MATERIALS AND METHODS
Figure 1 presents the proposed MCI detection procedure including the following steps: 1) eligible participants underwent the EEG recording in both resting state and Eye movement recording in a visual stimulation task; 2) the linear and nonlinear features were extracted from the obtained data of EEG and Eye; 3) the Logistic Regression (LR) analysis was implemented to select the discriminating features and performed the classification of different models for diagnosing MCI and healthy controls (HCs).

The flowchart of the proposed model, which was composed of three steps: data collection and preprocessing, feature extraction, feature selection and classification tasks based on Logistic Regression model.
Subjects
We recruited 336 subjects from four communities in Shanghai, including 152 patients with MCI and 184 HCs in the present study. All subjects completed a standardized diagnostic assessment comprising of past history, medical, neurological, and psychiatric examination, and neuropsychological tests. MCI patients were diagnosed according to the previous criteria [14–16], which included memory loss or other cognitive field dysfunctions confirmed by an informant, objective cognitive impairment in single or multiple domains, adjusted for age and education, preserved general cognitive function, and failure to meet the criteria for dementia. The eligibility criteria for HCs included neither any complaint of memory loss nor any severe visual or auditory impairment. All the subjects were right-handed and had either normal or corrected-to-normal vision without any suffering from color blindness. After collecting the physiological signals of 810 subjects (540 HCs and 270 MCIs), 474 subjects (356 HCs and 118 MCI subjects) with invalid EEG or Eye movement data were excluded by signal abnormalities. The detailed eligibility criteria for the subjects are shown in Fig. 2.

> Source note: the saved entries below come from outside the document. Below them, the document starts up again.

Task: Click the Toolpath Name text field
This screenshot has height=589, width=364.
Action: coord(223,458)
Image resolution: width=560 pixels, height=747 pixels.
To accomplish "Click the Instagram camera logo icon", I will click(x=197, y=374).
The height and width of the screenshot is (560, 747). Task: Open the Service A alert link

Trial profile of subject selection.
Research activities involved in the present study was conducted in accordance with the ethical standards of the Helsinki Declaration and approved by the Medical Research Ethics Committee and Institutional Review Board of Long Hua Hospital in Shanghai University of Traditional Chinese Medicine (Clinical Trials.gov Identifier: 2017LCSY345). All subjects were voluntarily participated in the study and provided written informed consents. The demographic and clinical characteristics of subjects are summarized in Table 1.

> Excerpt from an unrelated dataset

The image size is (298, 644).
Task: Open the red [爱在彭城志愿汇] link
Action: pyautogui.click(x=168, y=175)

Demographic and clinical characteristics of all subjects.
Data are presented as mean±standard deviation. MCI, mild cognitive impairment; HC, healthy control; MoCA-B: The Montreal Cognitive Assessment-Basic. pa, the two-sample t-test; pb, the chi-square test; pc, the Wilcoxon rank-sum test.
Visual tracking task and visual stimuli
Figure 3 presents the visual tracking paradigm referred to the previous study and a schematic illustration of an experimental trial. Normally, visual tracking paradigm permutes specific task rules from attention domains (i.e., sustained attention) to generate a novel and unique task to assess the condition of attention function. In the present study, a visual tracking task was dynamic, stimuli were involved with a moving object (purple ball) and two interference objects (two small balls). Therefore, these three balls rotated in a counterclockwise direction and moved around a specific track for 45 s. For our visual tracking task, subjects were asked to follow the auditory instruction, maintaining the head fixation, gazing the moving purple ball, pursuing its moving direction, and localizing the final position during each trial. A mini-block design was used in which 4 consecutive trials were presented for a given task and each trial lasted for 45 s without inter-trial interval. The paradigm was presented using E-Prime software version 2.0.10.35363 (http://pstnet.com/products/e-prime/).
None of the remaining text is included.